Приведите все строки из записей ниже, в которых встречается слово «Task». Регистр букв учитывается.
════════
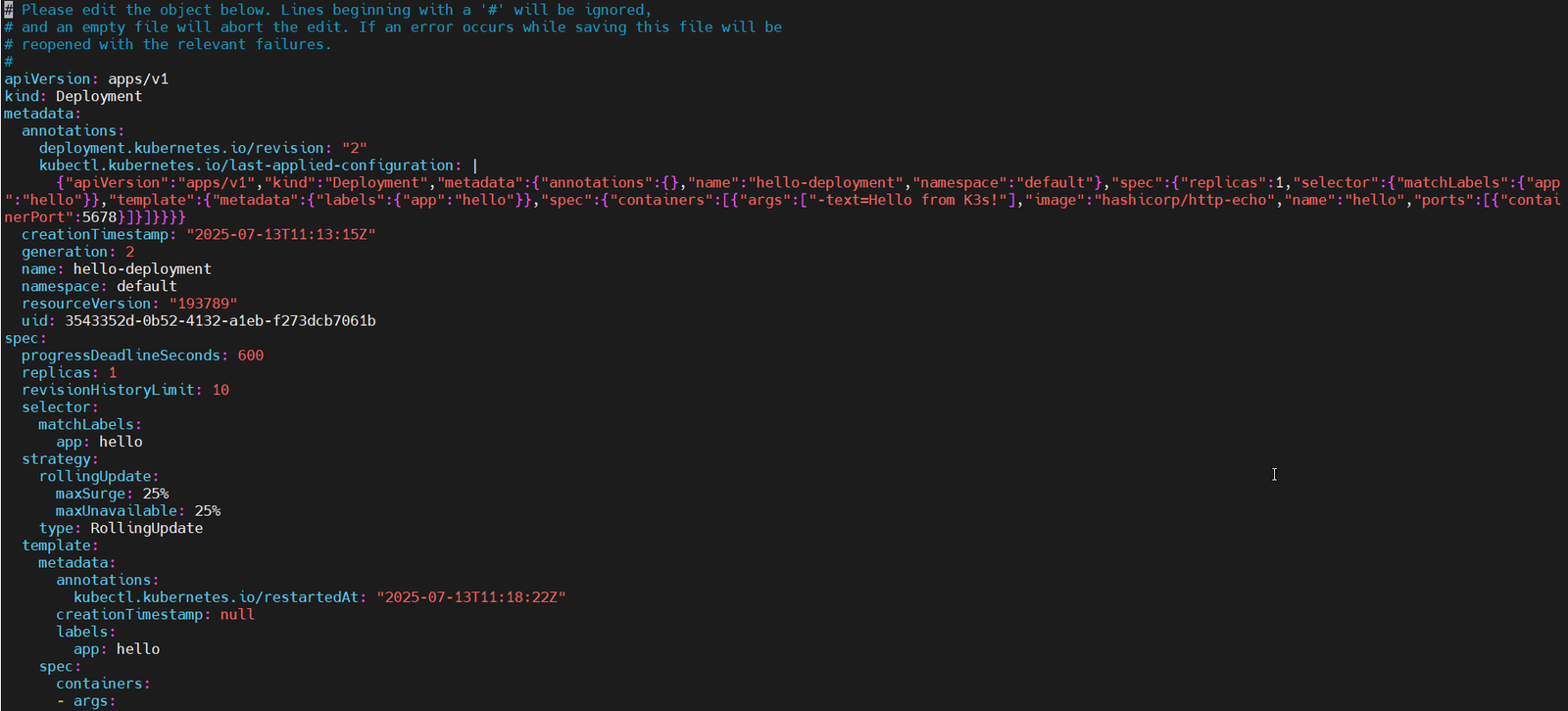Viewport: 1568px width, 711px height.
Task: Click the uid value string
Action: point(220,321)
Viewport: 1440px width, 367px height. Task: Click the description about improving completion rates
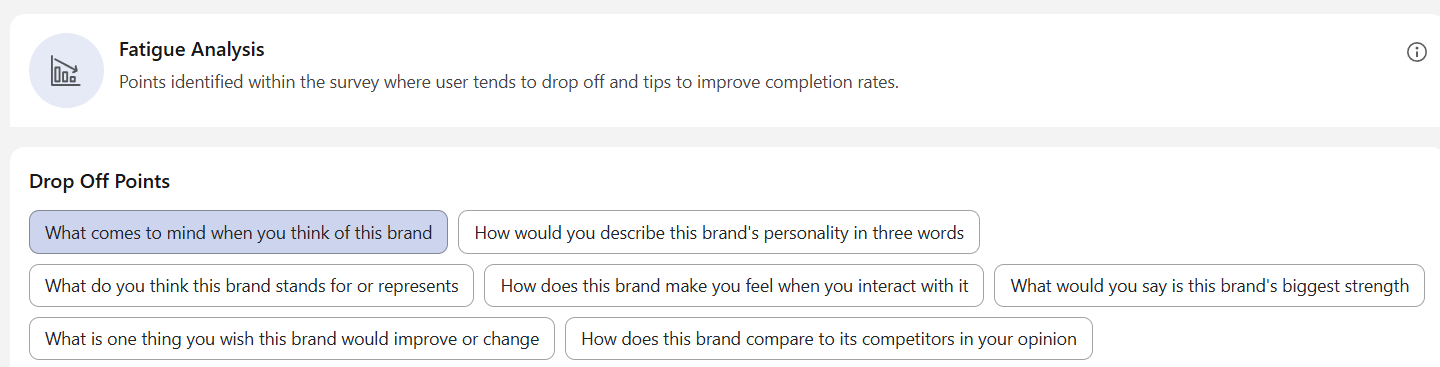(509, 82)
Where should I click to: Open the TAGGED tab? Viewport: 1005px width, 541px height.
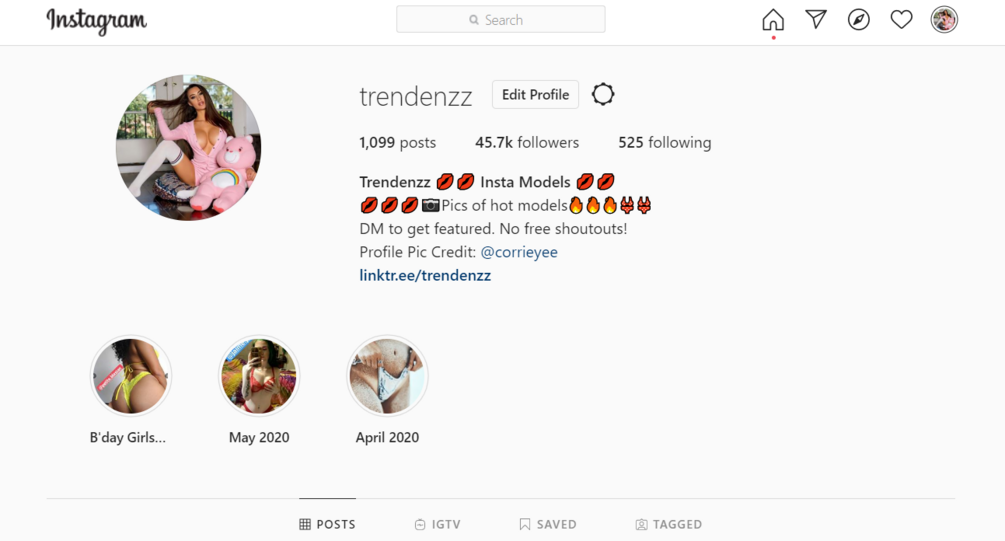tap(669, 524)
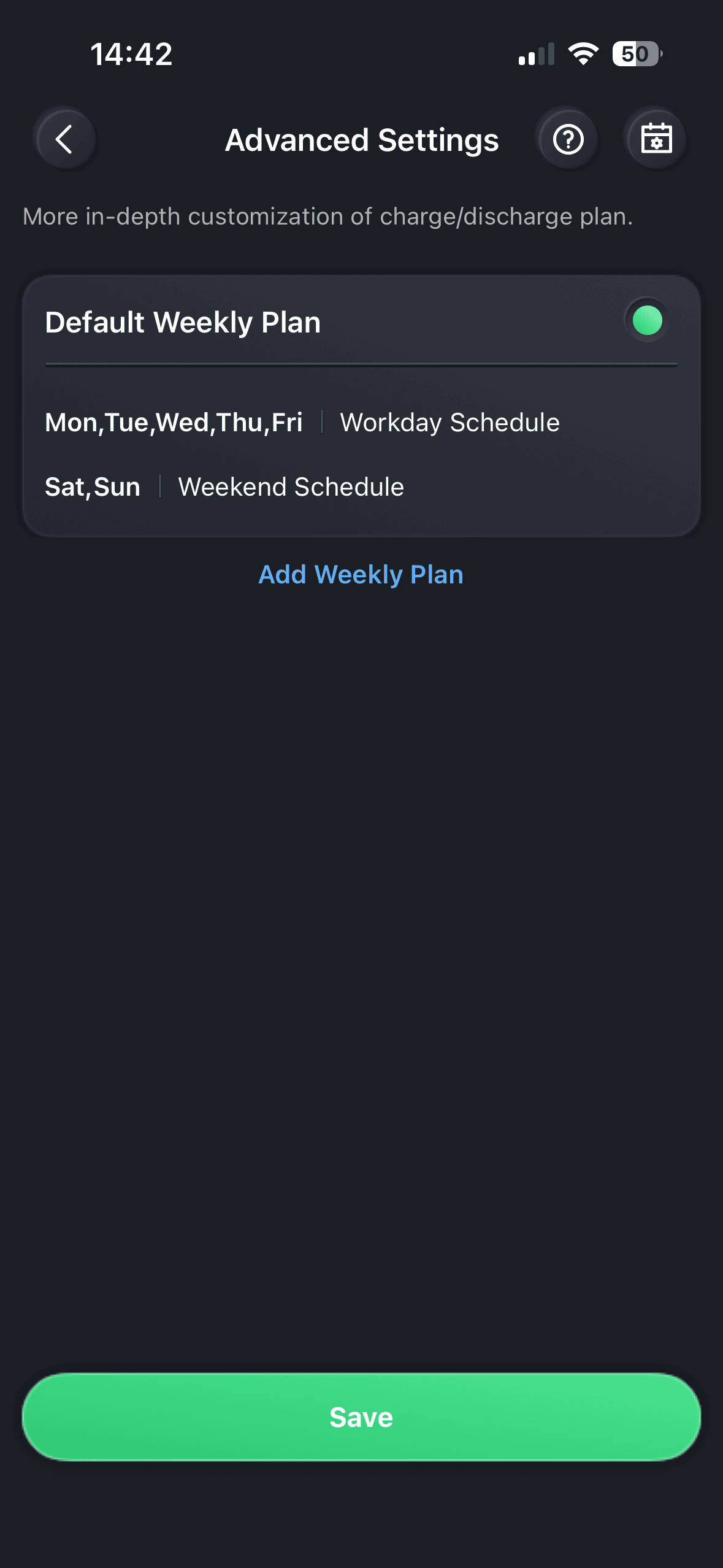The height and width of the screenshot is (1568, 723).
Task: Open the calendar settings icon
Action: tap(656, 140)

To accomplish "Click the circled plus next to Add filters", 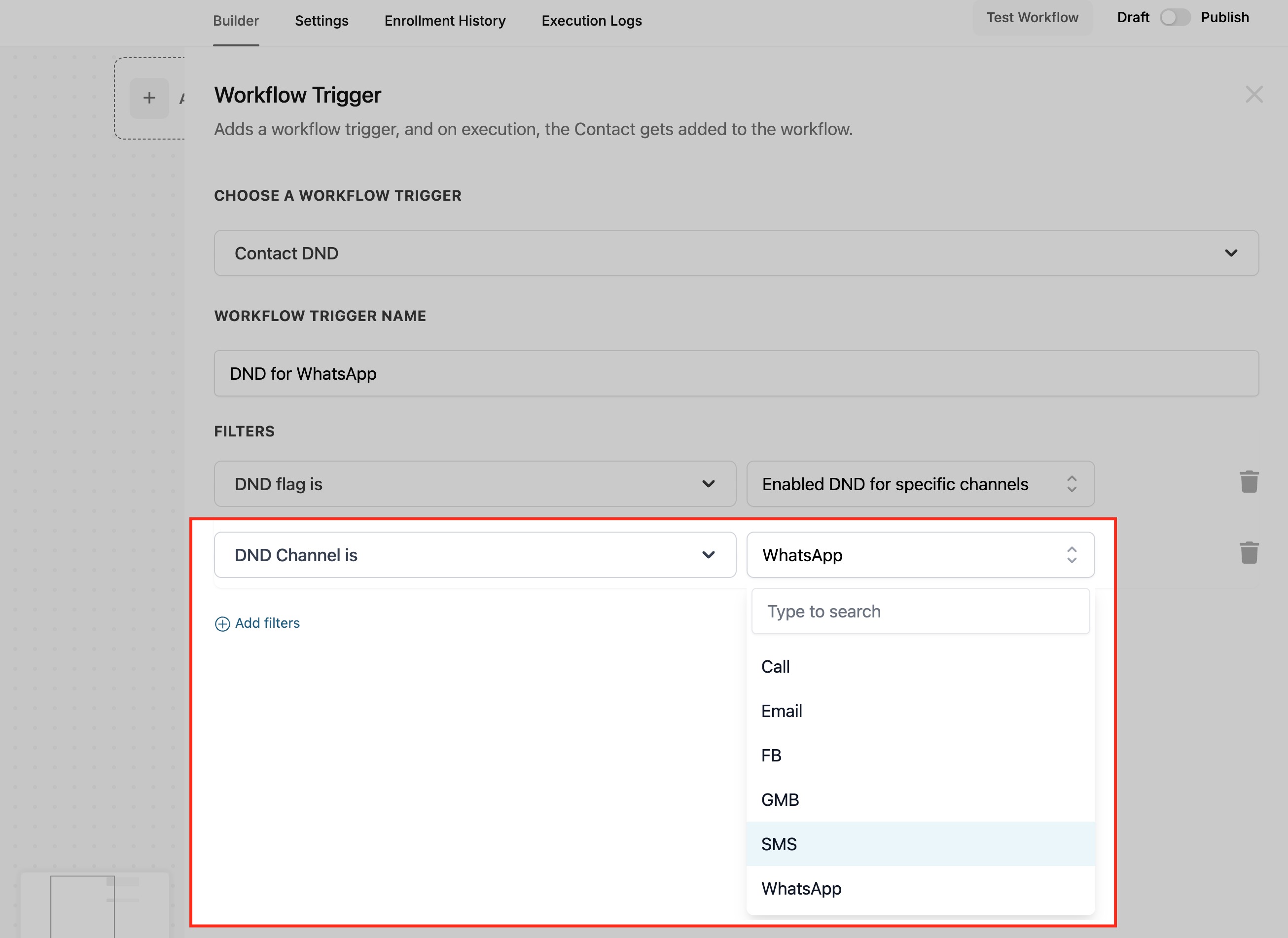I will click(x=222, y=624).
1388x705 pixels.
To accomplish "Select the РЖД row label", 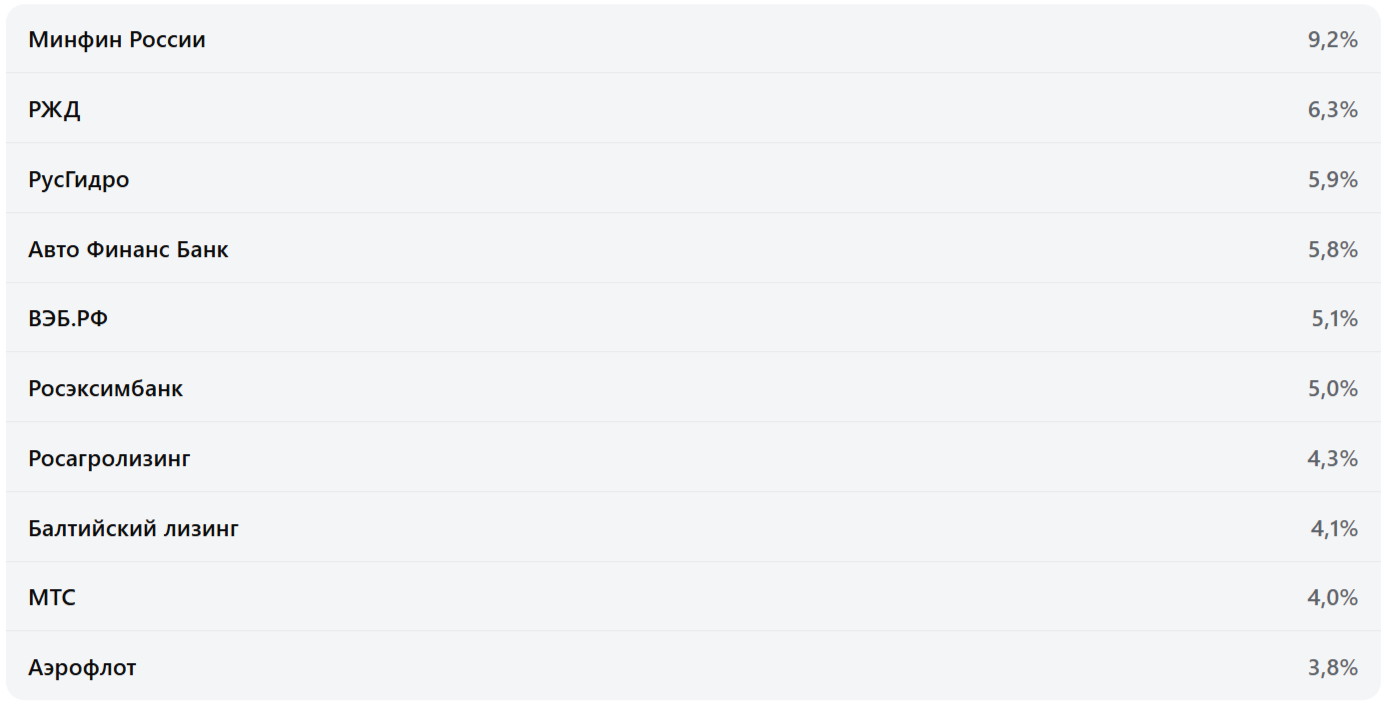I will 54,110.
════════
=== Ответ на задание ===
Task: Click the uid value string
Viewport: 1440px width, 367px height. Task: Click the description about improving completion rates
Task: Open the calendar settings icon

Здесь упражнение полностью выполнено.